Le mouvement a rempli une autre fonction sans organisation. Un travail d’élaboration d’une ligne politique s’est peu à peu déployé, certes de manière éclatée, mais qui a conduit à un élargissement de la cause initiale (l’opposition de la taxe carbone, détonateur de la mobilisation) et à une montée en généralité. Les Gilets jaunes ont permis un partage de souffrances sociales, rendues publiques, encouragé l’expression de récits individuels de misères, mais ce rôle purement expressif a été progressivement dépassé par la transmutation de misères individuelles en une cause collective qui s’est dégagée même si elle est restée confuse. (...)
Des principes de justice sociale, de dignité, de reconnaissance ont été construits très au-delà des revendications ponctuelles initiales. Une liste de 42 revendications relativement cohérente est publiée le 28 novembre [13]. Les Gilets jaunes ont de fait réussi à interconnecter une série d’inégalités à partir d’une question de pouvoir d’achat liée à la taxe essence. Si les revendications ont été évolutives, souvent contradictoires et non priorisées, formant une liste à la Prévert [14], ils ont réussi à mettre la justice sociale au cœur du débat public. (...)

================================

_Consigne écrite A_
D'après le texte sur les Gilets jaunes, combien de revendications la liste publiée le 28 novembre contenait-elle ?
_Consigne écrite B_
Prolongez le texte sur les Gilets jaunes à partir de sa dernière phrase.
Le matériau n'a aucun lien avec le texte sur les Gilets jaunes.

_Section de données_
================================

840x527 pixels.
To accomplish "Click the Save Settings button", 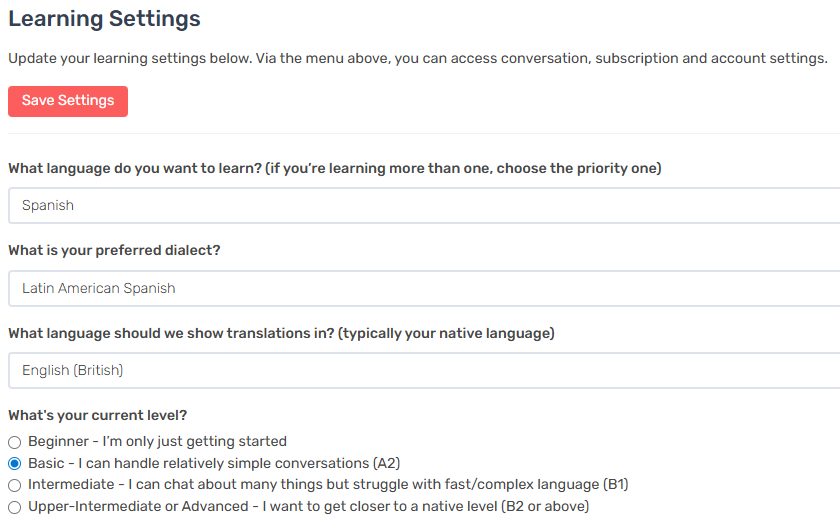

================================

_Réponse A_
42 revendications.

_Réponse B_
un socle de revendications fait l’unanimité autour d’un agenda de justice sociale. (...)
Outre cette fonction de structuration de l’opinion, le mouvement a assumé une autre fonction que les partis et organisations politiques remplissent de moins en moins : celle de sociabilité, de solidarité et de socialisation (...)
Ces échanges et ces relations sociales ont aussi été le creuset d’un processus de politisation et d’apprentissage de la politique. (...)
Cette auto-organisation a été efficace, mais la question de la durabilité du mouvement et celle, subséquente, de sa mise en organisation se sont rapidement posées. (...)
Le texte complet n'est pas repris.